Stored data:

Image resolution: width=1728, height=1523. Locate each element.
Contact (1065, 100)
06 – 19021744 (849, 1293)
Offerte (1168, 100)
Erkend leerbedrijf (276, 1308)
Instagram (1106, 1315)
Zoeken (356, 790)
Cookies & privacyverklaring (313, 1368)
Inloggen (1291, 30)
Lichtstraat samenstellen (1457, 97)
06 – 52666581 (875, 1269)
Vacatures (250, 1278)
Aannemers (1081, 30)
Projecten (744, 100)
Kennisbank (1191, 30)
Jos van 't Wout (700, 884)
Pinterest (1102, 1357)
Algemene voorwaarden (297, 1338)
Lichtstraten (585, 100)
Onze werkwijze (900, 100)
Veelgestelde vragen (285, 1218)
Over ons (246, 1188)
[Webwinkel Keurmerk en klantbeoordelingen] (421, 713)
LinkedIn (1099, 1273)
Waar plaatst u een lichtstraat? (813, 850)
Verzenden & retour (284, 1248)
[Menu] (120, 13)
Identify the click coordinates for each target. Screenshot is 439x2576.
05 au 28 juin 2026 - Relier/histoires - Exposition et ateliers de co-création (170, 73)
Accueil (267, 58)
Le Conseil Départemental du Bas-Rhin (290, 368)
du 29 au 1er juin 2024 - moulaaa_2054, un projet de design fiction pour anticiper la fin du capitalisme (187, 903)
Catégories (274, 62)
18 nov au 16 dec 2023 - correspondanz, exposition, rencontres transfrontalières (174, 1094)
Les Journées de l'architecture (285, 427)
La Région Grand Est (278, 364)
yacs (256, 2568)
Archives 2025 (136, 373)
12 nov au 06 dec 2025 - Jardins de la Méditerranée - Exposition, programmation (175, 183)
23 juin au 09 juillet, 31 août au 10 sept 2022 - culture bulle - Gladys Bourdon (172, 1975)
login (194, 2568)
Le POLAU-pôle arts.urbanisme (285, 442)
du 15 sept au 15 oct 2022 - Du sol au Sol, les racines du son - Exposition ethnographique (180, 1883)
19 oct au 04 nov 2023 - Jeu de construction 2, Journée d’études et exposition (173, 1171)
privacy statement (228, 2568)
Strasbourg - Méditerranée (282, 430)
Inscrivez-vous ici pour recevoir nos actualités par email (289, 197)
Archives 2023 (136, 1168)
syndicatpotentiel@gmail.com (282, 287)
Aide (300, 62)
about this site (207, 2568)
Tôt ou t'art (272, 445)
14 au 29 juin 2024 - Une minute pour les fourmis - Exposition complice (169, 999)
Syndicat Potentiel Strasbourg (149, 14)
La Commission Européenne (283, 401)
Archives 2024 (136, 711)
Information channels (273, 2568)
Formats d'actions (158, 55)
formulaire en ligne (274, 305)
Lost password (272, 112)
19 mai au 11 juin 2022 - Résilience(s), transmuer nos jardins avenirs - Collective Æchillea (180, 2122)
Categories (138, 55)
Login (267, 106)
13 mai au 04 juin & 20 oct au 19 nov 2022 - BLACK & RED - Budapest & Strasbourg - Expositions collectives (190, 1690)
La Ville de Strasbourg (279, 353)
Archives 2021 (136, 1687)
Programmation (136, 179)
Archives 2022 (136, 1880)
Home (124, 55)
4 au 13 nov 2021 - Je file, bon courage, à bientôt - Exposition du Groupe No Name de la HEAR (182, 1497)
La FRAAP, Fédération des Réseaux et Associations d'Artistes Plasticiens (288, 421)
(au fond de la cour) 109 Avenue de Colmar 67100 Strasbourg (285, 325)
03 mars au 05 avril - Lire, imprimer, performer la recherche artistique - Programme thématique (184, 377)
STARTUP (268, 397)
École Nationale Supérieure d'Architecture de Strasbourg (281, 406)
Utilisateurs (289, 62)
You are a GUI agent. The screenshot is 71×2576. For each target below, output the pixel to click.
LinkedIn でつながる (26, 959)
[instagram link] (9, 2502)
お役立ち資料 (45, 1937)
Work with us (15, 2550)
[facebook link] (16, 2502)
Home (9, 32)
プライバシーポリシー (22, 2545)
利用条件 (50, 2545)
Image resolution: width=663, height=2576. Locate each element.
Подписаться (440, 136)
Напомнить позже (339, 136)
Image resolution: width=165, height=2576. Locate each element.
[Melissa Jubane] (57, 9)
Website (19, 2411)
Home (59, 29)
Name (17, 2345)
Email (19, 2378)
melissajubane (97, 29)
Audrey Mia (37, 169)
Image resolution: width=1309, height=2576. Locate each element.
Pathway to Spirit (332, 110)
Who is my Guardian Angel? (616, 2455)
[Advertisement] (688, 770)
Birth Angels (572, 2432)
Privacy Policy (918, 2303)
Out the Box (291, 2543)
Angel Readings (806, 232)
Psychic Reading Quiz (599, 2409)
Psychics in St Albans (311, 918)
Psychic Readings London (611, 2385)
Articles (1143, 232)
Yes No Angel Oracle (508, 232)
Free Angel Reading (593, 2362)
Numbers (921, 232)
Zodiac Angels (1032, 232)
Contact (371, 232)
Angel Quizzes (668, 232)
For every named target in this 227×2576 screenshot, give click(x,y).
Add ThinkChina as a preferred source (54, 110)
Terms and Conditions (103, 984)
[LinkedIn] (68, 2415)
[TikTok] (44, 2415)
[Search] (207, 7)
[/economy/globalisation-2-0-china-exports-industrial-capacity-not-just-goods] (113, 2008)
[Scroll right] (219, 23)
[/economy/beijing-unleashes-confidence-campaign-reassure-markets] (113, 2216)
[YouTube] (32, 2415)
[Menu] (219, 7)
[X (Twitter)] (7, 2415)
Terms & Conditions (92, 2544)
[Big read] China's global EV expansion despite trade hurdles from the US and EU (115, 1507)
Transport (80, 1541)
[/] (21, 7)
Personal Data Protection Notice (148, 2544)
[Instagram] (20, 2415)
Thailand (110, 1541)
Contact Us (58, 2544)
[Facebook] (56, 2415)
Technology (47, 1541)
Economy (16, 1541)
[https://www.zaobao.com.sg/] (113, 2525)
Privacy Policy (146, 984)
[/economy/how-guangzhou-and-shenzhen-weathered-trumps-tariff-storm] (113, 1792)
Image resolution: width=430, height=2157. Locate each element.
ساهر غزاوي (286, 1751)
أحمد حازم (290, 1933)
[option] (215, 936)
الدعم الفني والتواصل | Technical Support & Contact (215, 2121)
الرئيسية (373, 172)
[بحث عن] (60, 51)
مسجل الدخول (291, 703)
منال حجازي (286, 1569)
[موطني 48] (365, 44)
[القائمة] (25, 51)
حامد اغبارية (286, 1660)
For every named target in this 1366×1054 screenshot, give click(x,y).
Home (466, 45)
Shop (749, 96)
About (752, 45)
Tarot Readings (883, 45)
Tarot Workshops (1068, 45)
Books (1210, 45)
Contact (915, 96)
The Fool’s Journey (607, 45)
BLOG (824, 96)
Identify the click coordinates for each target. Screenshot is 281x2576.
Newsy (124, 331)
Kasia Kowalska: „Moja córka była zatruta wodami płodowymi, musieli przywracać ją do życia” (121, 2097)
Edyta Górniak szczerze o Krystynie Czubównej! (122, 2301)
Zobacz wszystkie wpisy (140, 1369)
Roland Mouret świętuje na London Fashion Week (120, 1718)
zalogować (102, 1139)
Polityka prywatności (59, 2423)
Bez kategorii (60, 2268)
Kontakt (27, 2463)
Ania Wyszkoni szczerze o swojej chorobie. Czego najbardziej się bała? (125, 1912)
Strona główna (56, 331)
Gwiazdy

- _Exercise description_
Restating every entry above word for word is the whole task.

- _Solution_
Image resolution: width=1728, height=1523. Locate each element.
Contact (1065, 100)
06 – 19021744 (849, 1293)
Offerte (1168, 100)
Erkend leerbedrijf (276, 1308)
Instagram (1106, 1315)
Zoeken (356, 790)
Cookies & privacyverklaring (313, 1368)
Inloggen (1291, 30)
Lichtstraat samenstellen (1457, 97)
06 – 52666581 (875, 1269)
Vacatures (250, 1278)
Aannemers (1081, 30)
Projecten (744, 100)
Kennisbank (1191, 30)
Jos van 't Wout (700, 884)
Pinterest (1102, 1357)
Algemene voorwaarden (297, 1338)
Lichtstraten (585, 100)
Onze werkwijze (900, 100)
Veelgestelde vragen (285, 1218)
Over ons (246, 1188)
[Webwinkel Keurmerk en klantbeoordelingen] (421, 713)
LinkedIn (1099, 1273)
Waar plaatst u een lichtstraat? (813, 850)
Verzenden & retour (284, 1248)
[Menu] (120, 13)
Identify the click coordinates for each target. Screenshot is 439x2576.
05 au 28 juin 2026 - Relier/histoires - Exposition et ateliers de co-création (170, 73)
Accueil (267, 58)
Le Conseil Départemental du Bas-Rhin (290, 368)
du 29 au 1er juin 2024 - moulaaa_2054, un projet de design fiction pour anticiper la fin du capitalisme (187, 903)
Catégories (274, 62)
18 nov au 16 dec 2023 - correspondanz, exposition, rencontres transfrontalières (174, 1094)
Les Journées de l'architecture (285, 427)
La Région Grand Est (278, 364)
yacs (256, 2568)
Archives 2025 (136, 373)
12 nov au 06 dec 2025 - Jardins de la Méditerranée - Exposition, programmation (175, 183)
23 juin au 09 juillet, 31 août au 10 sept 2022 - culture bulle - Gladys Bourdon (172, 1975)
login (194, 2568)
Le POLAU-pôle arts.urbanisme (285, 442)
du 15 sept au 15 oct 2022 - Du sol au Sol, les racines du son - Exposition ethnographique (180, 1883)
19 oct au 04 nov 2023 - Jeu de construction 2, Journée d’études et exposition (173, 1171)
privacy statement (228, 2568)
Strasbourg - Méditerranée (282, 430)
Inscrivez-vous ici pour recevoir nos actualités par email (289, 197)
Archives 2023 (136, 1168)
syndicatpotentiel@gmail.com (282, 287)
Aide (300, 62)
about this site (207, 2568)
Tôt ou t'art (272, 445)
14 au 29 juin 2024 - Une minute pour les fourmis - Exposition complice (169, 999)
Syndicat Potentiel Strasbourg (149, 14)
La Commission Européenne (283, 401)
Archives 2024 (136, 711)
Information channels (273, 2568)
Formats d'actions (158, 55)
formulaire en ligne (274, 305)
Lost password (272, 112)
19 mai au 11 juin 2022 - Résilience(s), transmuer nos jardins avenirs - Collective Æchillea (180, 2122)
Categories (138, 55)
Login (267, 106)
13 mai au 04 juin & 20 oct au 19 nov 2022 - BLACK & RED - Budapest & Strasbourg - Expositions collectives (190, 1690)
La Ville de Strasbourg (279, 353)
Archives 2021 (136, 1687)
Programmation (136, 179)
Archives 2022 (136, 1880)
Home (124, 55)
4 au 13 nov 2021 - Je file, bon courage, à bientôt - Exposition du Groupe No Name de la HEAR (182, 1497)
La FRAAP, Fédération des Réseaux et Associations d'Artistes Plasticiens (288, 421)
(au fond de la cour) 109 Avenue de Colmar 67100 Strasbourg (285, 325)
03 mars au 05 avril - Lire, imprimer, performer la recherche artistique - Programme thématique (184, 377)
STARTUP (268, 397)
École Nationale Supérieure d'Architecture de Strasbourg (281, 406)
Utilisateurs (289, 62)
You are a GUI agent. The screenshot is 71×2576. For each target below, output the pixel to click.
LinkedIn でつながる (26, 959)
[instagram link] (9, 2502)
お役立ち資料 (45, 1937)
Work with us (15, 2550)
[facebook link] (16, 2502)
Home (9, 32)
プライバシーポリシー (22, 2545)
利用条件 (50, 2545)
Image resolution: width=663, height=2576. Locate each element.
Подписаться (440, 136)
Напомнить позже (339, 136)
Image resolution: width=165, height=2576. Locate each element.
[Melissa Jubane] (57, 9)
Website (19, 2411)
Home (59, 29)
Name (17, 2345)
Email (19, 2378)
melissajubane (97, 29)
Audrey Mia (37, 169)
Image resolution: width=1309, height=2576. Locate each element.
Pathway to Spirit (332, 110)
Who is my Guardian Angel? (616, 2455)
[Advertisement] (688, 770)
Birth Angels (572, 2432)
Privacy Policy (918, 2303)
Out the Box (291, 2543)
Angel Readings (806, 232)
Psychic Reading Quiz (599, 2409)
Psychics in St Albans (311, 918)
Psychic Readings London (611, 2385)
Articles (1143, 232)
Yes No Angel Oracle (508, 232)
Free Angel Reading (593, 2362)
Numbers (921, 232)
Zodiac Angels (1032, 232)
Contact (371, 232)
Angel Quizzes (668, 232)
For every named target in this 227×2576 screenshot, give click(x,y).
Add ThinkChina as a preferred source (54, 110)
Terms and Conditions (103, 984)
[LinkedIn] (68, 2415)
[TikTok] (44, 2415)
[Search] (207, 7)
[/economy/globalisation-2-0-china-exports-industrial-capacity-not-just-goods] (113, 2008)
[Scroll right] (219, 23)
[/economy/beijing-unleashes-confidence-campaign-reassure-markets] (113, 2216)
[YouTube] (32, 2415)
[Menu] (219, 7)
[X (Twitter)] (7, 2415)
Terms & Conditions (92, 2544)
[Big read] China's global EV expansion despite trade hurdles from the US and EU (115, 1507)
Transport (80, 1541)
[/] (21, 7)
Personal Data Protection Notice (148, 2544)
[Instagram] (20, 2415)
Thailand (110, 1541)
Contact Us (58, 2544)
[Facebook] (56, 2415)
Technology (47, 1541)
Economy (16, 1541)
[https://www.zaobao.com.sg/] (113, 2525)
Privacy Policy (146, 984)
[/economy/how-guangzhou-and-shenzhen-weathered-trumps-tariff-storm] (113, 1792)
Image resolution: width=430, height=2157. Locate each element.
ساهر غزاوي (286, 1751)
أحمد حازم (290, 1933)
[option] (215, 936)
الدعم الفني والتواصل | Technical Support & Contact (215, 2121)
الرئيسية (373, 172)
[بحث عن] (60, 51)
مسجل الدخول (291, 703)
منال حجازي (286, 1569)
[موطني 48] (365, 44)
[القائمة] (25, 51)
حامد اغبارية (286, 1660)
For every named target in this 1366×1054 screenshot, give click(x,y).
Home (466, 45)
Shop (749, 96)
About (752, 45)
Tarot Readings (883, 45)
Tarot Workshops (1068, 45)
Books (1210, 45)
Contact (915, 96)
The Fool’s Journey (607, 45)
BLOG (824, 96)
Identify the click coordinates for each target. Screenshot is 281x2576.
Newsy (124, 331)
Kasia Kowalska: „Moja córka była zatruta wodami płodowymi, musieli przywracać ją do życia” (121, 2097)
Edyta Górniak szczerze o Krystynie Czubównej! (122, 2301)
Zobacz wszystkie wpisy (140, 1369)
Roland Mouret świętuje na London Fashion Week (120, 1718)
zalogować (102, 1139)
Polityka prywatności (59, 2423)
Bez kategorii (60, 2268)
Kontakt (27, 2463)
Ania Wyszkoni szczerze o swojej chorobie. Czego najbardziej się bała? (125, 1912)
Strona główna (56, 331)
Gwiazdy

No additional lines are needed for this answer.